[Collected data]
_ _ _ _
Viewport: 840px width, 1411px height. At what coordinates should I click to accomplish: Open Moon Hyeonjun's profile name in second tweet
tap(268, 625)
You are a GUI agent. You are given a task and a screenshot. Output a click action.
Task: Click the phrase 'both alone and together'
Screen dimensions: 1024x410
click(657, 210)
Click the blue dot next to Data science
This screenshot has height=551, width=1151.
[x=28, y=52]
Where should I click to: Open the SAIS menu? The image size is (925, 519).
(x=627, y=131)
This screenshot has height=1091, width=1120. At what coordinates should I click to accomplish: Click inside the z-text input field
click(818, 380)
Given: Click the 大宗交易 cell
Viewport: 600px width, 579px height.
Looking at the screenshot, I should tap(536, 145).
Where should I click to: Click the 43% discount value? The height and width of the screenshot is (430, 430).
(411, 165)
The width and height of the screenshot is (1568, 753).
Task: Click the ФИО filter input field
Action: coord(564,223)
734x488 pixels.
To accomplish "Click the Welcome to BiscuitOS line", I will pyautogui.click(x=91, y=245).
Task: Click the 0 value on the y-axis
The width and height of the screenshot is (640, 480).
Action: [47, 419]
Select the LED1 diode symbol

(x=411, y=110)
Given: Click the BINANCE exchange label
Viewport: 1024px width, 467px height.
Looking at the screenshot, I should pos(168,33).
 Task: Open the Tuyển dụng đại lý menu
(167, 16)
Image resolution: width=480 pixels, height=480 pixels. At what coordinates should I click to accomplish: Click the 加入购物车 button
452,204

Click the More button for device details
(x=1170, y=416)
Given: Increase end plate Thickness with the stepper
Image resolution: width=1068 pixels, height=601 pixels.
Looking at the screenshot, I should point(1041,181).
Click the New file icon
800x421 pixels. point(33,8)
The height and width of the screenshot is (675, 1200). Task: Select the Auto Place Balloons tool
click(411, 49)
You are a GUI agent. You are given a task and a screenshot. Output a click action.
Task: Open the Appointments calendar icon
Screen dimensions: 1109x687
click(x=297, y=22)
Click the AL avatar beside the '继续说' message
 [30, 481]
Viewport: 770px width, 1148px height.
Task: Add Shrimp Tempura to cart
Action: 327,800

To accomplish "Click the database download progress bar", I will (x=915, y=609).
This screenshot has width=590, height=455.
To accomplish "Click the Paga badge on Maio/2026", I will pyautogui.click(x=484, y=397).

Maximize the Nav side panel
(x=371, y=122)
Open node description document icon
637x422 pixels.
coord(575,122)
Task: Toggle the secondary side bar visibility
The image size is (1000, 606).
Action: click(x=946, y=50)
_ _ _ _
#### WHAT IS EXPECTED
An exact restatement of the lines from the one with "Click the AL avatar beside the '继续说' message" through the last line of the data is the only acceptable answer.

#### EXERCISE ANSWER
Click the AL avatar beside the '继续说' message
 [30, 481]
Viewport: 770px width, 1148px height.
Task: Add Shrimp Tempura to cart
Action: 327,800

To accomplish "Click the database download progress bar", I will (x=915, y=609).
This screenshot has width=590, height=455.
To accomplish "Click the Paga badge on Maio/2026", I will pyautogui.click(x=484, y=397).

Maximize the Nav side panel
(x=371, y=122)
Open node description document icon
637x422 pixels.
coord(575,122)
Task: Toggle the secondary side bar visibility
The image size is (1000, 606).
Action: click(x=946, y=50)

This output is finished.